(Collected data)
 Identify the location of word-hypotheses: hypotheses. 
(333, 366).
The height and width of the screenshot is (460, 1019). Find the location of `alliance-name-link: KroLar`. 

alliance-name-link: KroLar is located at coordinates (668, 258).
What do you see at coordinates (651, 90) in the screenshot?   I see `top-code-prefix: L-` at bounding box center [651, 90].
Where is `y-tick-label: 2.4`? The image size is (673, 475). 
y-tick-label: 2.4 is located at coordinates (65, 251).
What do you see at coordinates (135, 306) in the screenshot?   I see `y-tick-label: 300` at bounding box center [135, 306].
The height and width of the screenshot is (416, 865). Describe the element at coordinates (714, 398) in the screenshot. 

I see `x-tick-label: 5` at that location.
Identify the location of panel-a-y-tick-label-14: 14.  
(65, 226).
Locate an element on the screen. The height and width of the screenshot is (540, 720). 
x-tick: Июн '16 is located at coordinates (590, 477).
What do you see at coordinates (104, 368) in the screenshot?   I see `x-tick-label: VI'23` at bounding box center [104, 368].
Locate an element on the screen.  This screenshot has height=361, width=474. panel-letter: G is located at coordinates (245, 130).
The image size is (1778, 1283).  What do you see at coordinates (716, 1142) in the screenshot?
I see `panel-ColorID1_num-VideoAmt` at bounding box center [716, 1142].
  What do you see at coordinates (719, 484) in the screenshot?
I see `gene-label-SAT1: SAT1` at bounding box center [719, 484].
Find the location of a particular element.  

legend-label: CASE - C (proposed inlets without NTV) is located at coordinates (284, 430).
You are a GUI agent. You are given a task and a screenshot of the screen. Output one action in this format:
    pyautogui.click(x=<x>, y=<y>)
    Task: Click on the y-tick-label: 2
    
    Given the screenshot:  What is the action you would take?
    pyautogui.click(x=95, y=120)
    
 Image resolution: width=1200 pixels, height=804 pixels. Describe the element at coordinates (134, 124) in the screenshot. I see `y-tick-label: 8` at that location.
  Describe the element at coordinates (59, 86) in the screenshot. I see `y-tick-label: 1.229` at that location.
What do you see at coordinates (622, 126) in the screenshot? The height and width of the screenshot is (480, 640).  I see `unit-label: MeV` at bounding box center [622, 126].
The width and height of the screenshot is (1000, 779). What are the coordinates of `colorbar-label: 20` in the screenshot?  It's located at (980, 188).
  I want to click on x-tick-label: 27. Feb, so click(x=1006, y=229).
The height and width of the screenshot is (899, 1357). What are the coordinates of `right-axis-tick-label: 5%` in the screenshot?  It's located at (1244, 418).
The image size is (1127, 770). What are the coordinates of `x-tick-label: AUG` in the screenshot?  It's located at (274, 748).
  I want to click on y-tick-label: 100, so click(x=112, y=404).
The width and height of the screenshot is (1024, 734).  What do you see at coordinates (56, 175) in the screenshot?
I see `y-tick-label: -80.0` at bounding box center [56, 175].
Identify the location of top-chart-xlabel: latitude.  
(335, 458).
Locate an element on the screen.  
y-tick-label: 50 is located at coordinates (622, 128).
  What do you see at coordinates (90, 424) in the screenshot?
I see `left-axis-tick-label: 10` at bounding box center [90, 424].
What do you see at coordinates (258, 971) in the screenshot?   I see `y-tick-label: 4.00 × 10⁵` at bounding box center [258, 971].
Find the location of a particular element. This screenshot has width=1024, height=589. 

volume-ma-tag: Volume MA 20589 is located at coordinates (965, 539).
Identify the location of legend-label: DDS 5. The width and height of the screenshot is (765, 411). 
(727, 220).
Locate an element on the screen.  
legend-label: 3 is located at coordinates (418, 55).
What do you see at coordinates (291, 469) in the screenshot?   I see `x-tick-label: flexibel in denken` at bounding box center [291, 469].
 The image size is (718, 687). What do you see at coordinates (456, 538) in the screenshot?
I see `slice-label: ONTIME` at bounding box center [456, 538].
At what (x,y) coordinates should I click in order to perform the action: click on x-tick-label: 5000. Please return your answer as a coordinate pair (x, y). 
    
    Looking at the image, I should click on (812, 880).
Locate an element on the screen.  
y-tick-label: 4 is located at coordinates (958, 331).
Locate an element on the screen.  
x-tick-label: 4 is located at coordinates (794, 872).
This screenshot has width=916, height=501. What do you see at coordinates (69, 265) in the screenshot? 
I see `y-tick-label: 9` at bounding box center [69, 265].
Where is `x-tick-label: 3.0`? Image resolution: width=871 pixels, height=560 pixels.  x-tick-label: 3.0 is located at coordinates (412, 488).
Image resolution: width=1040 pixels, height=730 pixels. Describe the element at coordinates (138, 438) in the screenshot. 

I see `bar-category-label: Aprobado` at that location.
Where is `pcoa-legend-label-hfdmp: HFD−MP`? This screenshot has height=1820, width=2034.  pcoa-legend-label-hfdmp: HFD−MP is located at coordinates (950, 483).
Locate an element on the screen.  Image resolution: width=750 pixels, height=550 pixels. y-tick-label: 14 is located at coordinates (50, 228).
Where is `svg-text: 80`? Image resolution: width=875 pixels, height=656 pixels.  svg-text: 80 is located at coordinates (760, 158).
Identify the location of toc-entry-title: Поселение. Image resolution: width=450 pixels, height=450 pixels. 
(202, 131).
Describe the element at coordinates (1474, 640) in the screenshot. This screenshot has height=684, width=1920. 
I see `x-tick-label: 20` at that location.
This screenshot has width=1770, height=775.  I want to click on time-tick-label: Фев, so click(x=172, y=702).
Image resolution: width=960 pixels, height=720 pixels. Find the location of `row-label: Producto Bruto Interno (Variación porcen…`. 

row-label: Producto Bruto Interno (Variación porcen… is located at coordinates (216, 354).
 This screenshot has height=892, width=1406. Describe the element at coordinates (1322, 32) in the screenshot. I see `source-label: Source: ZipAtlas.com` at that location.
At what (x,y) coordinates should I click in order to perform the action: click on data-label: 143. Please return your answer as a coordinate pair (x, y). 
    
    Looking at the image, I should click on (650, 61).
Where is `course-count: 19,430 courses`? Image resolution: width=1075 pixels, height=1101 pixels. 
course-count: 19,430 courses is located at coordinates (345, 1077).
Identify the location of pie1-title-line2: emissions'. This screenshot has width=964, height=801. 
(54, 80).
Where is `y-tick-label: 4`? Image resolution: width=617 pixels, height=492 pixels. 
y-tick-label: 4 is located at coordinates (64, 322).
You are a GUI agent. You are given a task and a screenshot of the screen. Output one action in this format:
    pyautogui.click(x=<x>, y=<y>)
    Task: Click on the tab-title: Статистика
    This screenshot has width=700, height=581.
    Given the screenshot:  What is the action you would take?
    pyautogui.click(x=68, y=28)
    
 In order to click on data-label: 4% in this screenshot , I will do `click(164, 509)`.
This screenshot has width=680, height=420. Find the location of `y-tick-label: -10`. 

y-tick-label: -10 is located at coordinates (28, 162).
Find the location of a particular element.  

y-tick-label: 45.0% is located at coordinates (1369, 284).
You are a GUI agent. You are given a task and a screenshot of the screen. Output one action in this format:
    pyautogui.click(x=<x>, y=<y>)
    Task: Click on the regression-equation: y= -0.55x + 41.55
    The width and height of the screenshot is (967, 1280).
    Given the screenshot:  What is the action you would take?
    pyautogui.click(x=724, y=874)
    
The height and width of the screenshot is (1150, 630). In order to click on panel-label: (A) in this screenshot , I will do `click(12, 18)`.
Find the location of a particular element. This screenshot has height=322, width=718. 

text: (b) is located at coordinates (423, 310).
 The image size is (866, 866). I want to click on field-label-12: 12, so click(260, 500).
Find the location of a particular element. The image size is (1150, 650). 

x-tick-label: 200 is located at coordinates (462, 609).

# WHAT TO WORK ON:
Retype all of the rows above, keeping every character the same.

# EXERCISE OUTPUT:
 Identify the location of word-hypotheses: hypotheses. 
(333, 366).
The height and width of the screenshot is (460, 1019). Find the location of `alliance-name-link: KroLar`. 

alliance-name-link: KroLar is located at coordinates (668, 258).
What do you see at coordinates (651, 90) in the screenshot?   I see `top-code-prefix: L-` at bounding box center [651, 90].
Where is `y-tick-label: 2.4`? The image size is (673, 475). 
y-tick-label: 2.4 is located at coordinates (65, 251).
What do you see at coordinates (135, 306) in the screenshot?   I see `y-tick-label: 300` at bounding box center [135, 306].
The height and width of the screenshot is (416, 865). Describe the element at coordinates (714, 398) in the screenshot. 

I see `x-tick-label: 5` at that location.
Identify the location of panel-a-y-tick-label-14: 14.  
(65, 226).
Locate an element on the screen. The height and width of the screenshot is (540, 720). 
x-tick: Июн '16 is located at coordinates (590, 477).
What do you see at coordinates (104, 368) in the screenshot?   I see `x-tick-label: VI'23` at bounding box center [104, 368].
Locate an element on the screen.  This screenshot has height=361, width=474. panel-letter: G is located at coordinates (245, 130).
The image size is (1778, 1283).  What do you see at coordinates (716, 1142) in the screenshot?
I see `panel-ColorID1_num-VideoAmt` at bounding box center [716, 1142].
  What do you see at coordinates (719, 484) in the screenshot?
I see `gene-label-SAT1: SAT1` at bounding box center [719, 484].
Find the location of a particular element.  

legend-label: CASE - C (proposed inlets without NTV) is located at coordinates (284, 430).
You are a GUI agent. You are given a task and a screenshot of the screen. Output one action in this format:
    pyautogui.click(x=<x>, y=<y>)
    Task: Click on the y-tick-label: 2
    
    Given the screenshot:  What is the action you would take?
    pyautogui.click(x=95, y=120)
    
 Image resolution: width=1200 pixels, height=804 pixels. Describe the element at coordinates (134, 124) in the screenshot. I see `y-tick-label: 8` at that location.
  Describe the element at coordinates (59, 86) in the screenshot. I see `y-tick-label: 1.229` at that location.
What do you see at coordinates (622, 126) in the screenshot? The height and width of the screenshot is (480, 640).  I see `unit-label: MeV` at bounding box center [622, 126].
The width and height of the screenshot is (1000, 779). What are the coordinates of `colorbar-label: 20` in the screenshot?  It's located at (980, 188).
  I want to click on x-tick-label: 27. Feb, so click(x=1006, y=229).
The height and width of the screenshot is (899, 1357). What are the coordinates of `right-axis-tick-label: 5%` in the screenshot?  It's located at (1244, 418).
The image size is (1127, 770). What are the coordinates of `x-tick-label: AUG` in the screenshot?  It's located at (274, 748).
  I want to click on y-tick-label: 100, so click(x=112, y=404).
The width and height of the screenshot is (1024, 734).  What do you see at coordinates (56, 175) in the screenshot?
I see `y-tick-label: -80.0` at bounding box center [56, 175].
Identify the location of top-chart-xlabel: latitude.  
(335, 458).
Locate an element on the screen.  
y-tick-label: 50 is located at coordinates (622, 128).
  What do you see at coordinates (90, 424) in the screenshot?
I see `left-axis-tick-label: 10` at bounding box center [90, 424].
What do you see at coordinates (258, 971) in the screenshot?   I see `y-tick-label: 4.00 × 10⁵` at bounding box center [258, 971].
Find the location of a particular element. This screenshot has width=1024, height=589. 

volume-ma-tag: Volume MA 20589 is located at coordinates (965, 539).
Identify the location of legend-label: DDS 5. The width and height of the screenshot is (765, 411). 
(727, 220).
Locate an element on the screen.  
legend-label: 3 is located at coordinates (418, 55).
What do you see at coordinates (291, 469) in the screenshot?   I see `x-tick-label: flexibel in denken` at bounding box center [291, 469].
 The image size is (718, 687). What do you see at coordinates (456, 538) in the screenshot?
I see `slice-label: ONTIME` at bounding box center [456, 538].
At what (x,y) coordinates should I click in order to perform the action: click on x-tick-label: 5000. Please return your answer as a coordinate pair (x, y). 
    
    Looking at the image, I should click on (812, 880).
Locate an element on the screen.  
y-tick-label: 4 is located at coordinates (958, 331).
Locate an element on the screen.  
x-tick-label: 4 is located at coordinates (794, 872).
This screenshot has width=916, height=501. What do you see at coordinates (69, 265) in the screenshot? 
I see `y-tick-label: 9` at bounding box center [69, 265].
Where is `x-tick-label: 3.0`? Image resolution: width=871 pixels, height=560 pixels.  x-tick-label: 3.0 is located at coordinates (412, 488).
Image resolution: width=1040 pixels, height=730 pixels. Describe the element at coordinates (138, 438) in the screenshot. 

I see `bar-category-label: Aprobado` at that location.
Where is `pcoa-legend-label-hfdmp: HFD−MP`? This screenshot has height=1820, width=2034.  pcoa-legend-label-hfdmp: HFD−MP is located at coordinates (950, 483).
Locate an element on the screen.  Image resolution: width=750 pixels, height=550 pixels. y-tick-label: 14 is located at coordinates (50, 228).
Where is `svg-text: 80`? Image resolution: width=875 pixels, height=656 pixels.  svg-text: 80 is located at coordinates (760, 158).
Identify the location of toc-entry-title: Поселение. Image resolution: width=450 pixels, height=450 pixels. 
(202, 131).
Describe the element at coordinates (1474, 640) in the screenshot. This screenshot has height=684, width=1920. 
I see `x-tick-label: 20` at that location.
This screenshot has width=1770, height=775.  I want to click on time-tick-label: Фев, so click(x=172, y=702).
Image resolution: width=960 pixels, height=720 pixels. Find the location of `row-label: Producto Bruto Interno (Variación porcen…`. 

row-label: Producto Bruto Interno (Variación porcen… is located at coordinates (216, 354).
 This screenshot has height=892, width=1406. Describe the element at coordinates (1322, 32) in the screenshot. I see `source-label: Source: ZipAtlas.com` at that location.
At what (x,y) coordinates should I click in order to perform the action: click on data-label: 143. Please return your answer as a coordinate pair (x, y). 
    
    Looking at the image, I should click on (650, 61).
Where is `course-count: 19,430 courses`? Image resolution: width=1075 pixels, height=1101 pixels. 
course-count: 19,430 courses is located at coordinates (345, 1077).
Identify the location of pie1-title-line2: emissions'. This screenshot has width=964, height=801. 
(54, 80).
Where is `y-tick-label: 4`? Image resolution: width=617 pixels, height=492 pixels. 
y-tick-label: 4 is located at coordinates (64, 322).
You are a GUI agent. You are given a task and a screenshot of the screen. Output one action in this format:
    pyautogui.click(x=<x>, y=<y>)
    Task: Click on the tab-title: Статистика
    This screenshot has width=700, height=581.
    Given the screenshot:  What is the action you would take?
    pyautogui.click(x=68, y=28)
    
 In order to click on data-label: 4% in this screenshot , I will do `click(164, 509)`.
This screenshot has width=680, height=420. Find the location of `y-tick-label: -10`. 

y-tick-label: -10 is located at coordinates (28, 162).
Find the location of a particular element.  

y-tick-label: 45.0% is located at coordinates (1369, 284).
You are a GUI agent. You are given a task and a screenshot of the screen. Output one action in this format:
    pyautogui.click(x=<x>, y=<y>)
    Task: Click on the regression-equation: y= -0.55x + 41.55
    The width and height of the screenshot is (967, 1280).
    Given the screenshot:  What is the action you would take?
    pyautogui.click(x=724, y=874)
    
The height and width of the screenshot is (1150, 630). In order to click on panel-label: (A) in this screenshot , I will do `click(12, 18)`.
Find the location of a particular element. This screenshot has height=322, width=718. 

text: (b) is located at coordinates (423, 310).
 The image size is (866, 866). I want to click on field-label-12: 12, so click(260, 500).
Find the location of a particular element. The image size is (1150, 650). 

x-tick-label: 200 is located at coordinates (462, 609).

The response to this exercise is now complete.